Exactly the same as before except the plan_id.

# Unpersist the DataFrame using unpersist() method
large_df.unpersist()

# Check the storage level of the unpersisted DataFrame
print(large_df.storageLevel)

Serialized 1x Replicated

spark.stop()

from pyspark.sql import SparkSession 
from pyspark.sql.functions import rand, when

spark = (SparkSession.builder
         .appName("partitioning-and-repartitioning")
         .master("spark://ZZHPC:7077")
         .getOrCreate())

spark.sparkContext.setLogLevel("ERROR")

large_df = (spark.range(0, 1000000)
            .withColumn("salary", 100*(rand() * 100).cast("int"))
            .withColumn("gender", when((rand() * 2).cast("int") == 0, "M").otherwise("F"))
            .withColumn("country_code", 
                        when((rand() * 4).cast("int") == 0, "US")
                        .when((rand() * 4).cast("int") == 1, "CN")
                        .when((rand() * 4).cast("int") == 2, "IN")
                        .when((rand() * 4).cast("int") == 3, "BR")))
large_df.show(5)

+---+------+------+------------+
| id|salary|gender|country_code|
+---+------+------+------------+
|  0|  5700|     M|          IN|
|  1|  9400|     M|        null|
|  2|  3600|     F|          BR|
|  3|  5900|     F|          US|
|  4|  1400|     F|        null|
+---+------+------+------------+
only showing top 5 rows

num_partitions = large_df.rdd.getNumPartitions()
print(f"Number of partitions: {num_partitions}")

partition_sizes = large_df.rdd.glom().map(len).collect()
print(f"Partition sizes: {partition_sizes}")

Request A: Print the stretch of the PySpark code extract from "spark = (SparkSession.builder" through "large_df = (spark.range(0, 1000000)".
Request B: Decide whether each statement agrees with the PySpark code extract, answering yes or no and quoting the words that settle it: (i) The Spark session is given the application name "partitioning-and-repartitioning". (ii) The session's master URL uses port 8080. (iii) The table output shows the top 10 rows.

(A block of data)
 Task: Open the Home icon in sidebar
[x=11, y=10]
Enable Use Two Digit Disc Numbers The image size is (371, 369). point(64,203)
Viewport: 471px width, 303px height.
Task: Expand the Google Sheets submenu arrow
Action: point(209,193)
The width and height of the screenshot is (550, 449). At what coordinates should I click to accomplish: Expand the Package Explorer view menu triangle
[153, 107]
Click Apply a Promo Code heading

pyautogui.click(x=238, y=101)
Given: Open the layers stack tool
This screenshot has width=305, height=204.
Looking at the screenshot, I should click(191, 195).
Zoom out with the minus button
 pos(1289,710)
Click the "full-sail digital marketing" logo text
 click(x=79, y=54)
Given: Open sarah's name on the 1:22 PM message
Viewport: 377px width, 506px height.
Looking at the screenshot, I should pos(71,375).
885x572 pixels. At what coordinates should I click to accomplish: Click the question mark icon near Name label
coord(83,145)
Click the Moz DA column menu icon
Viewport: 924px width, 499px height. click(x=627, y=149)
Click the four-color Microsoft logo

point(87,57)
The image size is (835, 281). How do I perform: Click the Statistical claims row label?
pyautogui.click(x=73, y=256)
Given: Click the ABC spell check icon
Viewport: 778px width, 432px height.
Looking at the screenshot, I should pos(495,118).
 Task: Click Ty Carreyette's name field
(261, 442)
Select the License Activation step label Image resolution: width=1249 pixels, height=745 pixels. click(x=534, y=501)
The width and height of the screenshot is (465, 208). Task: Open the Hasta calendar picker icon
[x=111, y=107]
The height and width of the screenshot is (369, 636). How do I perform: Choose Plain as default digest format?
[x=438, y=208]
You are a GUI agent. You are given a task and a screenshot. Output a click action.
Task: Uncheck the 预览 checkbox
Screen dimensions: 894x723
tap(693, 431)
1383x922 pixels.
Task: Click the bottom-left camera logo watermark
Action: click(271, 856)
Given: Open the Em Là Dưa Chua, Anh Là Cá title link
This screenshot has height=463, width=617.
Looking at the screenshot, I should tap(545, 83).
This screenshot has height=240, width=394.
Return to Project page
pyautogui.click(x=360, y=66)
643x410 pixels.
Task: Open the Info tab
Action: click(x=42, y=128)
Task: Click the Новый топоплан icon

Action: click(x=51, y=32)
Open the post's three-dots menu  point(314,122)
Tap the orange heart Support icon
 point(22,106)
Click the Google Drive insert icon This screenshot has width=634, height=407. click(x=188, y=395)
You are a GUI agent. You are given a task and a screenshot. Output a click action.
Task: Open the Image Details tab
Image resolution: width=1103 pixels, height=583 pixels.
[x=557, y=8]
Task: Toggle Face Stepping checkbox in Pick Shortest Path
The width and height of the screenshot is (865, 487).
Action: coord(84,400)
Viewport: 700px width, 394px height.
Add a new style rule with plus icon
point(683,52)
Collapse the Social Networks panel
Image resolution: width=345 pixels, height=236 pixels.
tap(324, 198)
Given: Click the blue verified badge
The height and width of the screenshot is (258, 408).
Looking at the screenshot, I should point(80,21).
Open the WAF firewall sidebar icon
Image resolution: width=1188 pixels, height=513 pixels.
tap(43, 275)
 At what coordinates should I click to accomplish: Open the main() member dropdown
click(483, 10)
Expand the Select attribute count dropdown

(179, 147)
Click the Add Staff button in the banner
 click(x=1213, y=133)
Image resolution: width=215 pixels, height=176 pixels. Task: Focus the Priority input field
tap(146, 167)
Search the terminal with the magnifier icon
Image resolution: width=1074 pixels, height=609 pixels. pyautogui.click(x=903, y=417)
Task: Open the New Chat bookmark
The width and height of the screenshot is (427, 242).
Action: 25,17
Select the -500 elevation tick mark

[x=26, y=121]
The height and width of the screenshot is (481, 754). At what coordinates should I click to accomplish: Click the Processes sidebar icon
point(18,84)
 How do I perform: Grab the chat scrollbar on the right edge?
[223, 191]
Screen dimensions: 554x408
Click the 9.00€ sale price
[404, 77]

Final result A:
spark = (SparkSession.builder
         .appName("partitioning-and-repartitioning")
         .master("spark://ZZHPC:7077")
         .getOrCreate())

spark.sparkContext.setLogLevel("ERROR")

large_df = (spark.range(0, 1000000)

Final result B:
(i) Yes: ".appName("partitioning-and-repartitioning")"
(ii) No: ".master("spark://ZZHPC:7077")"
(iii) No: "only showing top 5 rows"